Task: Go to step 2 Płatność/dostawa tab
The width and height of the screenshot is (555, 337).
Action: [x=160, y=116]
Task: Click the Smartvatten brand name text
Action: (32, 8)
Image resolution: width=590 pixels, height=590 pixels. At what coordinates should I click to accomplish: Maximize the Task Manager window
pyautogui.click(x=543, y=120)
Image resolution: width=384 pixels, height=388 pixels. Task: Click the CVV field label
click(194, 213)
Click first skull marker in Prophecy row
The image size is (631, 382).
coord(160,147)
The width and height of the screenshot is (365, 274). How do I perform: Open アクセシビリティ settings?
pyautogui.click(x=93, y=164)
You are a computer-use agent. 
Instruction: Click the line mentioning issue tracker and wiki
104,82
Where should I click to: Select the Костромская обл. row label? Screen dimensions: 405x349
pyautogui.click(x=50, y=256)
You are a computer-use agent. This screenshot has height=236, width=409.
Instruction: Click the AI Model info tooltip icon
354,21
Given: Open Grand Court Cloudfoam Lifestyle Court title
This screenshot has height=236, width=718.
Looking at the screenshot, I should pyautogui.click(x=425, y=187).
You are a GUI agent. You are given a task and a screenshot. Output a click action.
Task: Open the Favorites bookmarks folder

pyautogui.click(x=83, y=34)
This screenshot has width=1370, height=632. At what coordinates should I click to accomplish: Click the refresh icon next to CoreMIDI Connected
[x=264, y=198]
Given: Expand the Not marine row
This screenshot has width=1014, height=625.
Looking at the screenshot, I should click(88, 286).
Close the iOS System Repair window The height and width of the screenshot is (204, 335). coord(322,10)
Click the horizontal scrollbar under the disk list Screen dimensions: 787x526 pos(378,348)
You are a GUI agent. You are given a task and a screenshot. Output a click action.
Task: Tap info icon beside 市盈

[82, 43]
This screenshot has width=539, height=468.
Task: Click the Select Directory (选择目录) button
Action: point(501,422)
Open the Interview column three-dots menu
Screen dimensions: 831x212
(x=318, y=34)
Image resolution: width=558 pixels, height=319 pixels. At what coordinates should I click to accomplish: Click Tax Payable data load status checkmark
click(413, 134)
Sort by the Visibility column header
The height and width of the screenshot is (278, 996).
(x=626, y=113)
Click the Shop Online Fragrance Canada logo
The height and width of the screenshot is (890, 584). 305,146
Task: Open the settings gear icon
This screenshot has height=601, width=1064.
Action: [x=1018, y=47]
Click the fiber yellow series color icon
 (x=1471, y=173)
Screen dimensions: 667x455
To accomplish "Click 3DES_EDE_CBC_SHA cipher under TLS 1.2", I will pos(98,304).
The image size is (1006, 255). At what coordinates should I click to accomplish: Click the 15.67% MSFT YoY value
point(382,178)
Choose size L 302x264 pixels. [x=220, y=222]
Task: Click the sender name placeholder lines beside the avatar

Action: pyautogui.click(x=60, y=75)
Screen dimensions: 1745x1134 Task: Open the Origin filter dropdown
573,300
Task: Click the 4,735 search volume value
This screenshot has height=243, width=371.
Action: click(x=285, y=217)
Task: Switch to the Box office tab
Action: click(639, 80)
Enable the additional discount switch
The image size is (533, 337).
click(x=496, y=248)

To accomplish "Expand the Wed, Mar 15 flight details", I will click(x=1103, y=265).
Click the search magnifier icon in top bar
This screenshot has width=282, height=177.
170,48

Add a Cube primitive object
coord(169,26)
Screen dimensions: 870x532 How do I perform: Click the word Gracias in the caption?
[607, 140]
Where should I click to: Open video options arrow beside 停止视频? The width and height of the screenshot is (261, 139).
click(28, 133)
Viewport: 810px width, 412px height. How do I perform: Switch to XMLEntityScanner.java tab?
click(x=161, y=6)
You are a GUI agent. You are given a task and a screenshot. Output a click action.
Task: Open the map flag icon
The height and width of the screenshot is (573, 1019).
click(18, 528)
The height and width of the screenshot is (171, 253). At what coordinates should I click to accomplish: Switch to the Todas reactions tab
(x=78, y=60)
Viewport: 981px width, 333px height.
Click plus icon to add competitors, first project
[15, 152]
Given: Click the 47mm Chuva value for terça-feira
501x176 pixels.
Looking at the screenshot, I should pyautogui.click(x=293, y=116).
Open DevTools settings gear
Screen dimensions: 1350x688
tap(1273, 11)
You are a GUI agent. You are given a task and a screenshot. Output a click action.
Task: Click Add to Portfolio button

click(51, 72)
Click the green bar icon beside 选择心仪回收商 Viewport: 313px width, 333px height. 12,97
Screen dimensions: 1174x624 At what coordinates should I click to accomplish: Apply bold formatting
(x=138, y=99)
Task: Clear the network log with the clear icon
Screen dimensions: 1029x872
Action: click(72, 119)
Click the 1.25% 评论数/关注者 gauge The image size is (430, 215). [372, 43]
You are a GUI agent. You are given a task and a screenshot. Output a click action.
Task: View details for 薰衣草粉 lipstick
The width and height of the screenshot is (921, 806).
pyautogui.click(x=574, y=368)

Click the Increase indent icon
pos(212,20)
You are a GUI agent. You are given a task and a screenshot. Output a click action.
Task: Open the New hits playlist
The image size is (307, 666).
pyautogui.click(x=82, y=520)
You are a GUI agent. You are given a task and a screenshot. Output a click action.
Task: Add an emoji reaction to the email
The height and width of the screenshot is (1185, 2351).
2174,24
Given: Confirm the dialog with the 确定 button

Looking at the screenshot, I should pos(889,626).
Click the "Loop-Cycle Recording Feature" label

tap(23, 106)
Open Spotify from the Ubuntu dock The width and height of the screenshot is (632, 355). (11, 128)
-------------------------
How many lines in the listing above contain the string "pixels"? Give only the number.

5